Work instructions
Begin at the line containing "Given: Open the 美国 country dropdown" and restate it and each line after it exactly, up to and including the last line below. Leave pictures out.
■ ■ ■ ■ ■
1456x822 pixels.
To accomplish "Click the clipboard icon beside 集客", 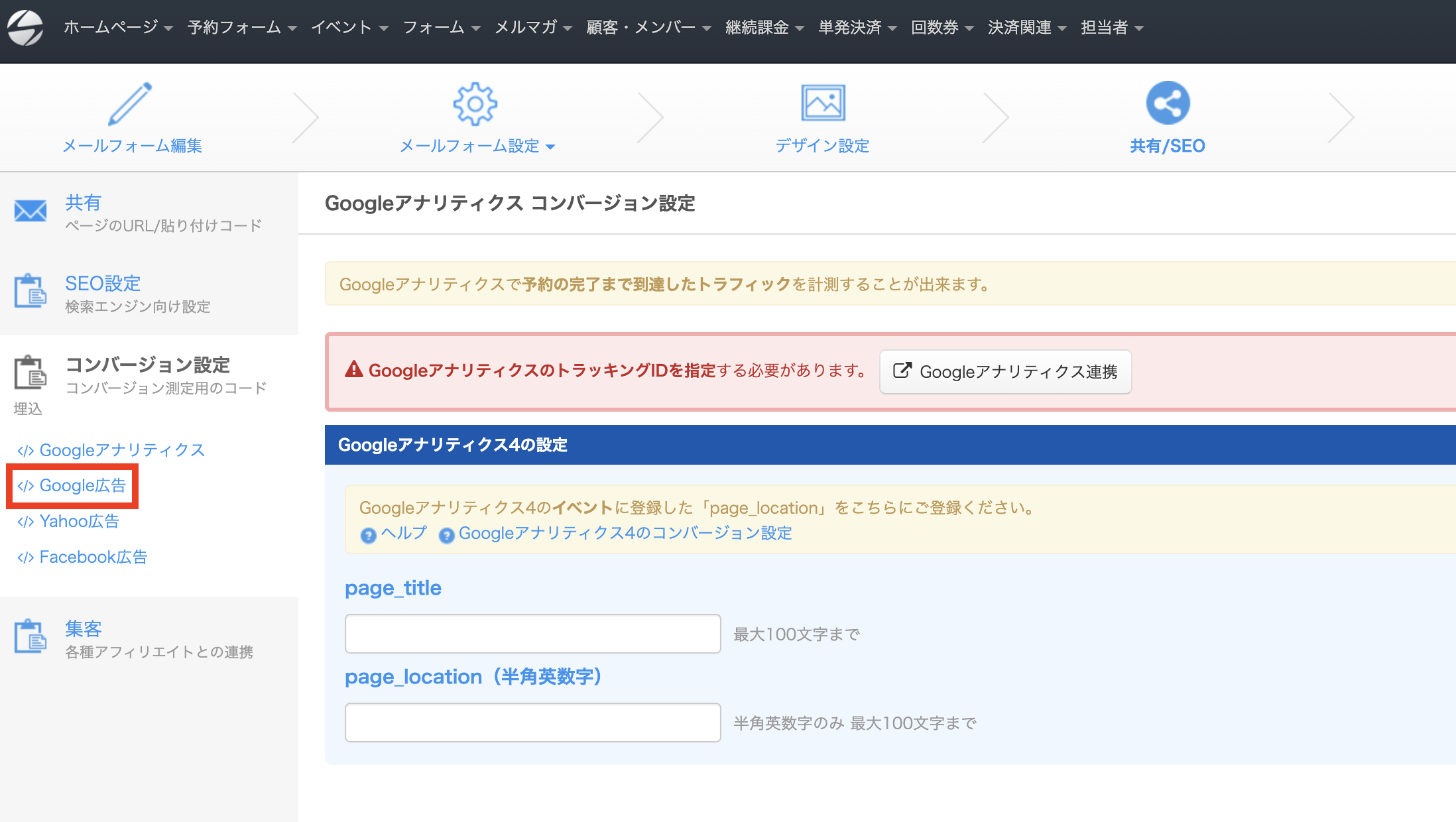I will point(30,636).
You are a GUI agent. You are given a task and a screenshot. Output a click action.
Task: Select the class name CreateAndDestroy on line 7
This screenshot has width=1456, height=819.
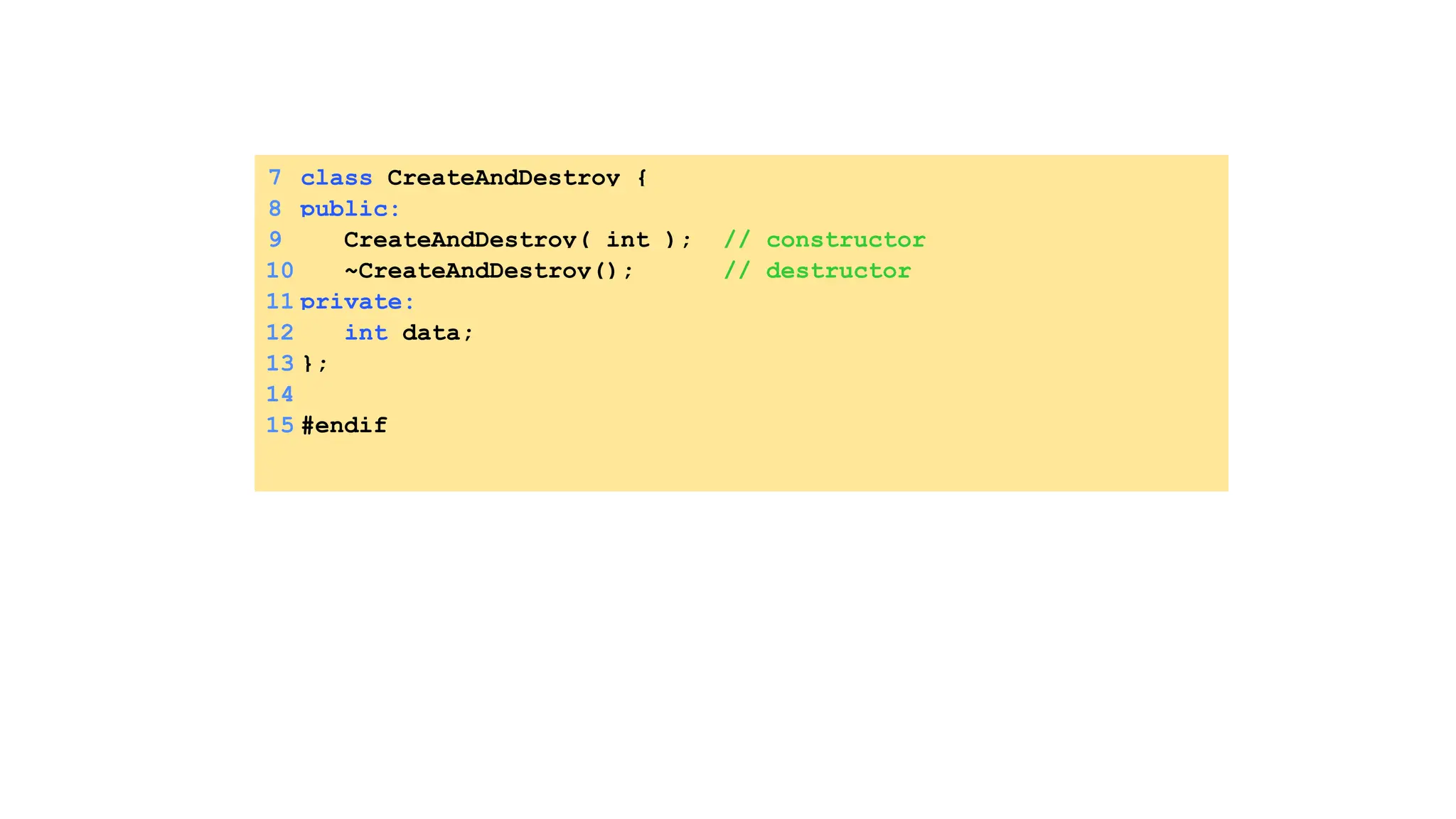pyautogui.click(x=503, y=178)
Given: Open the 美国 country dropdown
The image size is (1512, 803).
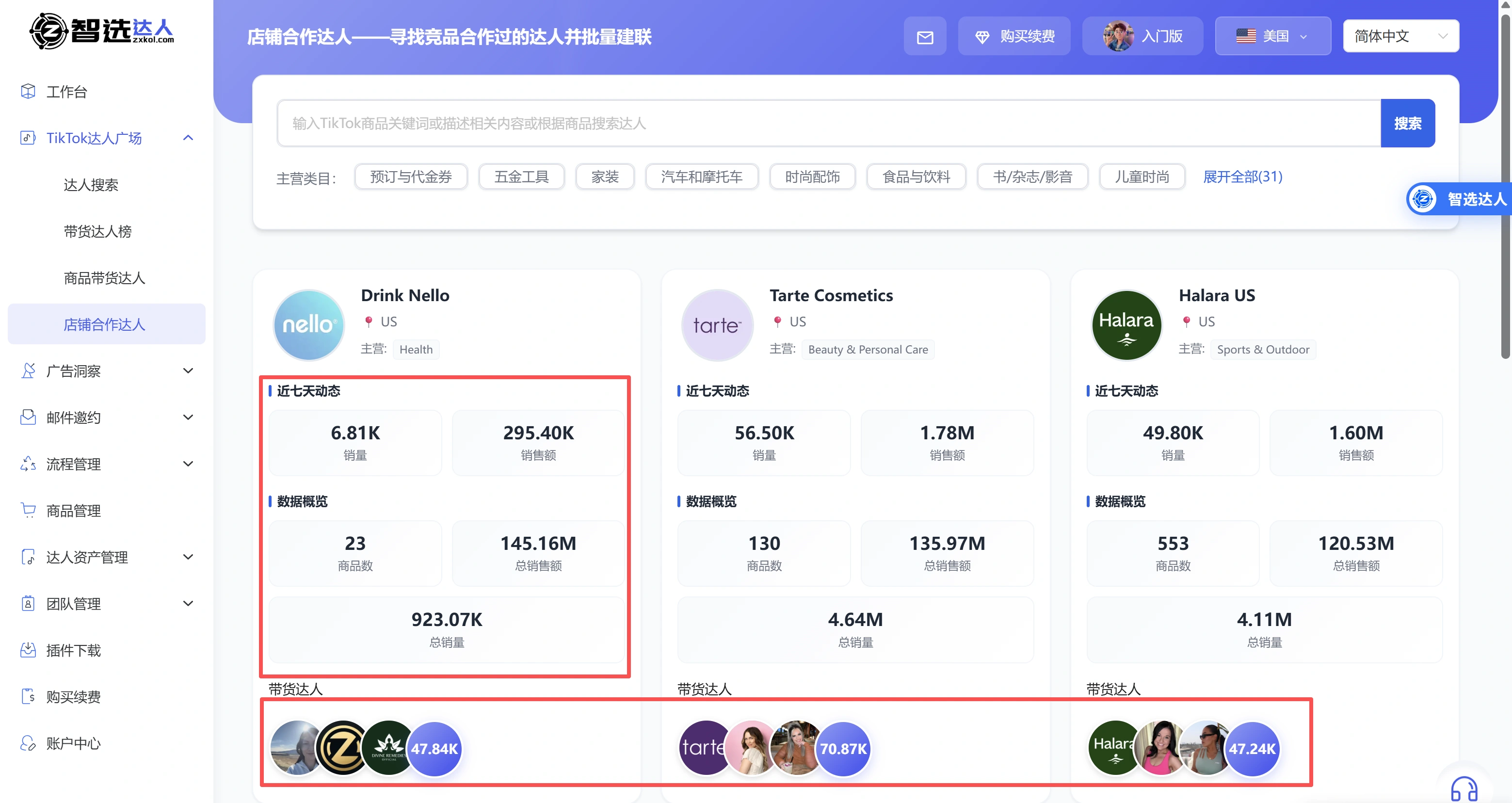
■ ■ ■ ■ ■
Problem solution
Given: Open the 美国 country dropdown
The image size is (1512, 803).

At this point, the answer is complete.